• REQUIRED WORK
a. In the Ad Age news roundup, rewrite the part from "Creativity of the" to "up swear words." and swap "Vital Farms" for "the egg producer".
b. Sum up the Ad Age news roundup in two sentences.

Welcome to Ad Age's Wake-Up Call, our daily roundup of advertising, marketing, media and digital-related news. What people are talking about today: Advertising Week had a panel called "The Truth About Gender Bias in Ads in 2017," and it turns out the truth is pretty embarrassing for the industry. Since 2006, there's been hardly any improvement in how often women are represented in ads, according to a study from the Geena Davis Institute on Gender in Media and J. Walter Thompson. Men are on screen four times as much as women. Only one in five women portrayed in ads are shown as having a job, as Ad Age's Jack Neff writes. Women are more likely to be depicted in the kitchen.
Deloitte, the accounting and consultancy giant, was hit by a cyber attack last year that compromised client emails, The Guardian reports, adding that the breach went unnoticed for months. Security reporter Brian Krebs cites a source who says the company "in fact does not yet know precisely when the intrusion occurred, or for how long the hackers were inside of its systems." The firm said in a statement that very few clients were affected, and that they have been notified. One of Deloitte's many consulting offerings is cyber risk services. Its website offers advice to other companies on "the path to becoming a more secure, vigilant, and resilient organization."
Target gets techie
Target is licensing Pinterest's visual search tool and embedding it into its shopping app. That means people can take a snapshot of something they come across anywhere – a friend's T-shirt, say -- and "Target will send them a set of potential lookalikes from Target.com," as Ad Age's Adrianne Pasquarelli reports. The Wall Street Journal says Pinterest is aiming for up to $500 million of revenue in 2017, up from about $300 million last year. Working with Target is one of Pinterest's attempts to boost revenues, along with its detailed new ad targeting options (advertisers can now reach enthusiasts of vegetarian barbecue or desk yoga, as Recode has noted.)
Women with guns
Female-friendly product lines and gun accessories "are narrowing the gender gap in the traditionally male-dominated $13 billion guns and ammunition business," as Ad Age's E.J. Schultz writes. The gun industry's efforts to target women are not entirely new, but one analyst says women are more important to manufacturers now because gun sales are decreasing. Schultz talked to one shop owner who stocked up on what he referred to as "pretty-looking" guns (pink or purple and easy to find in a purse.)
What's next: Bonin Bough stepped down as chief media and e-commerce officer at Mondelez International last year. Now he's heading to a place he sees as the CPG company of the future – a family-owned skin and hair care company, with brands such as SheaMoisture and Nubian Heritage, as Ad Age's Lindsay Stein reports.
'What makes America great': Ford Motor Co. is a big NFL sponsor, and it supports the players protesting racial injustice and getting trashed by President Trump, as Bloomberg reports. "We respect individuals' rights to express their views, even if they are not ones we share," Ford says. "That's part of what makes America great."
'Newsworthy': Did President Trump just threaten North Korea on Twitter, and isn't that against the platform's policy? Twitter allowed the post to stay up because it was "newsworthy," Recode says.
ICYM: Dwayne Johnson, aka The Rock, is launching an ad agency with Dany Garcia, his business partner, manager and ex-wife, as Ad Age's Ann-Christine Diaz writes in a profile of the duo and their venture. It's called Seven Bucks Creative (there's a story behind the name.)
Creativity of the day: Everybody's talking about cage-free eggs these days,. But Vital Farms, which says its hens are pasture-raised, is calling bullshit on the trend, as Ad Age's Jessica Wohl reports. Watch its amusing, folksy video punctuated by clucking hens and bleeps to cover up swear words.

• PROVIDED RECORDS
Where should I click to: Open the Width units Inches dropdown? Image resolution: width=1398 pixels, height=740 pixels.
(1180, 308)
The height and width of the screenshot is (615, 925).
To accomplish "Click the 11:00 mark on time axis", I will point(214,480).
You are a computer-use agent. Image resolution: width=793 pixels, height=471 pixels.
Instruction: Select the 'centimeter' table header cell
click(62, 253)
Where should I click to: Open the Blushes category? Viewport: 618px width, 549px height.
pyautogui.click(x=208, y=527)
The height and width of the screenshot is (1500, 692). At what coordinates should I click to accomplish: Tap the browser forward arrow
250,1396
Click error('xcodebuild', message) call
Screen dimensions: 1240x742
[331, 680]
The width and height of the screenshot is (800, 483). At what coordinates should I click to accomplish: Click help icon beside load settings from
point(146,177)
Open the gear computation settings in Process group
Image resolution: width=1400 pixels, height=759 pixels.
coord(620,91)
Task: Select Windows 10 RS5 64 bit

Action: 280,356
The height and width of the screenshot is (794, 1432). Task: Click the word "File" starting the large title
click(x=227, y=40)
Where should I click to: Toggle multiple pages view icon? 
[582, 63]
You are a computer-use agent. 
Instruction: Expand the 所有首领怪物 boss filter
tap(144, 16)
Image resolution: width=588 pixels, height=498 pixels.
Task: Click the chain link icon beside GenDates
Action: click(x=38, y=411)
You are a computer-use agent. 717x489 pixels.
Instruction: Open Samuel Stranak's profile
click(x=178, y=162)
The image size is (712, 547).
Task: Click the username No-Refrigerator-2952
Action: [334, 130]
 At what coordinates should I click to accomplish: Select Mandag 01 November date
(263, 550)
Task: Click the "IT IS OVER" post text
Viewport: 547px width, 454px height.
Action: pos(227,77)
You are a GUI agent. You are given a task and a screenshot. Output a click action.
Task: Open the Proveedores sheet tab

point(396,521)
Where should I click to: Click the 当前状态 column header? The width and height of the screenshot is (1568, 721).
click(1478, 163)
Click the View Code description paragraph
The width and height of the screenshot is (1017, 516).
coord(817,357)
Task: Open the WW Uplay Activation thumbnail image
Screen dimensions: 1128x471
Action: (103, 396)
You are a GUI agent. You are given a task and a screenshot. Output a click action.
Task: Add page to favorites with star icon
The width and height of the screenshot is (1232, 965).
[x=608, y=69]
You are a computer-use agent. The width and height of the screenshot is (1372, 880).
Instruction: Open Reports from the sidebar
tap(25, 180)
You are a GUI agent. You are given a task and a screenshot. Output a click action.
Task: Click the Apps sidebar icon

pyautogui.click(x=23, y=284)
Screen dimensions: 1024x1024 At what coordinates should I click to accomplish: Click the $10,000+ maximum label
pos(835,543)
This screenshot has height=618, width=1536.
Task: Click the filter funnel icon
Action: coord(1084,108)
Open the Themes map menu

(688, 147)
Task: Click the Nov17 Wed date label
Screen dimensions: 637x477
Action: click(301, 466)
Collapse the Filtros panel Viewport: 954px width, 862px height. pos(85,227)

• ANSWERS FOR THE TASKS
a.
Creativity of the day: Everybody's talking about cage-free eggs these days,. But the egg producer, which says its hens are pasture-raised, is calling bullshit on the trend, as Ad Age's Jessica Wohl reports. Watch its amusing, folksy video punctuated by clucking hens and bleeps to cover up swear words.

b. A study from the Geena Davis Institute on Gender in Media and J. Walter Thompson found that since 2006 there has been hardly any improvement in how often women appear in ads. The roundup also reports that Deloitte was hit by an unnoticed cyber attack that compromised client emails, that Target is adding Pinterest's visual search tool to its shopping app, and that gun makers are going after female buyers as sales fall.